## Prompt A
Answer these questions from the 1861 military correspondence.
(i) Which colonel commands the partial regiment the brigadier-general has?
(ii) Which three ferries on Green River were visited?
(iii) How many enemy re-enforcements had reached Cairo?
## Prompt B
Recast the records between the line holding "Click the funnel filter icon" and the line holding "pyautogui.click(x=237, y=144)", inclusive, as a JSON list of strings with one string per line and blank lines left out.

## Source
*-*-*

I hope the Secretary will recognize the property of my request for another regiments, as it is now palpable I have only a part of one, under Colonel Trigg, and it is doubtful if Colonel Moore will ever come forward, or, if he does, that he will only have a battalion, and these all undrilled. It would be of very serious import should I be left with no force to advance, or with only such as to retreat again when a heavier force presents itself. The effect upon the people is of the worst character, and in this matter time is an element of the first consequence.
I am, sir, very respectfully,
Brigadier-General, C. S. Army.
Bowling Green, November 25, 1861.
Colonel WIRT ADAMS,
SIR: I have the honor to report that, in pursuance of your instructions, I proceed at an early hour his morning with my company in the direction of Green River, for the purpose of gaining information of the enemy, reported as being in force at Hendrick's Ferry. I visited all the ferries on Green River within a day's march of this post, viz, Young's, Hendrick's, and Hanaker's, without being able to discover any of the enemy's force. From the most authentic information that could be obtained I am satisfied that no greater force than a detachment of 12 or 14 men have been for some time past in the vicinity of any of the ferries above named.
The ferry-boats at Hendrick's and Hanaker's have been destroyed by the enemy, and at attempt was made last night by them to decoy to the other side two boats now at Young's.
The nearest point to Green River from this post being 13 miles, I beg leave to state that, owing to the condition of the roads, the march there and back in the same day cannot be made without serious injury to the horses.
I have to report also that the boat at Van Meter Ferry is in such condition as to make the passage of horses exceedingly dangerous.
I am, sir, very respectfully, your obedient servant,
I. F. HARRISON,
Captain, Wirt Adams' Regiment Cavalry.
HDQRS. FIRST DIVISION, WESTERN DEPARTMENT,
Columbus, Ky., November 25, 1861.
Fifteen thousand re-enforcements of the enemy had reached Cairo, and others were at Saint Louis, awaiting transportation, on Saturday.

*-*-*

(Word and element location data)
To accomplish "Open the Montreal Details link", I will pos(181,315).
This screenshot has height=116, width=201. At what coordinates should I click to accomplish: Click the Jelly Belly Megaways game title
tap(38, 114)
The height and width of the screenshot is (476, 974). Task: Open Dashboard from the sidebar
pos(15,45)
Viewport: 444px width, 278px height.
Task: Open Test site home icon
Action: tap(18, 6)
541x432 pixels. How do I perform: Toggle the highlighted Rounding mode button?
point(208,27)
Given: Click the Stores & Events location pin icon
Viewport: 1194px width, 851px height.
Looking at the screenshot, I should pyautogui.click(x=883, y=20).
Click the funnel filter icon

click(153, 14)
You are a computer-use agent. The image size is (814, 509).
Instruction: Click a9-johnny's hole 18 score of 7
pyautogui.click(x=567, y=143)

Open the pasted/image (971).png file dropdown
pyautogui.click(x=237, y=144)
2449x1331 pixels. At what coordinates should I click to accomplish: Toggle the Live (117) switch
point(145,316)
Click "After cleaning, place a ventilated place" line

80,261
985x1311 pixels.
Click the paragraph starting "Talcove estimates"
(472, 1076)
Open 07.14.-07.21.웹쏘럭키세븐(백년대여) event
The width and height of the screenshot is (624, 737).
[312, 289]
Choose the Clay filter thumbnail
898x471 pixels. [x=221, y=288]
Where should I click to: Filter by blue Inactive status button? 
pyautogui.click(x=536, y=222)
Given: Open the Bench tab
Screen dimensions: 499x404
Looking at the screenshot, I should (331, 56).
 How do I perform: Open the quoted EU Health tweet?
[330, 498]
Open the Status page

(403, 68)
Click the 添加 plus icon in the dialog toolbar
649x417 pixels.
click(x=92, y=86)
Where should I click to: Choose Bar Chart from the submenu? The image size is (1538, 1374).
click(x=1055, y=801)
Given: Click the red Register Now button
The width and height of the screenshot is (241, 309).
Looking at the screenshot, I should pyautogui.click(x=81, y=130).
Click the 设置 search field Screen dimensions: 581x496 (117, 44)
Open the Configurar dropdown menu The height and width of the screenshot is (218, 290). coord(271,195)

*-*-*

## Exercise output A
(i) Colonel Trigg
(ii) Young's, Hendrick's, and Hanaker's
(iii) Fifteen thousand

## Exercise output B
[
  "Click the funnel filter icon",
  "click(153, 14)",
  "You are a computer-use agent. The image size is (814, 509).",
  "Instruction: Click a9-johnny's hole 18 score of 7",
  "pyautogui.click(x=567, y=143)",
  "Open the pasted/image (971).png file dropdown",
  "pyautogui.click(x=237, y=144)"
]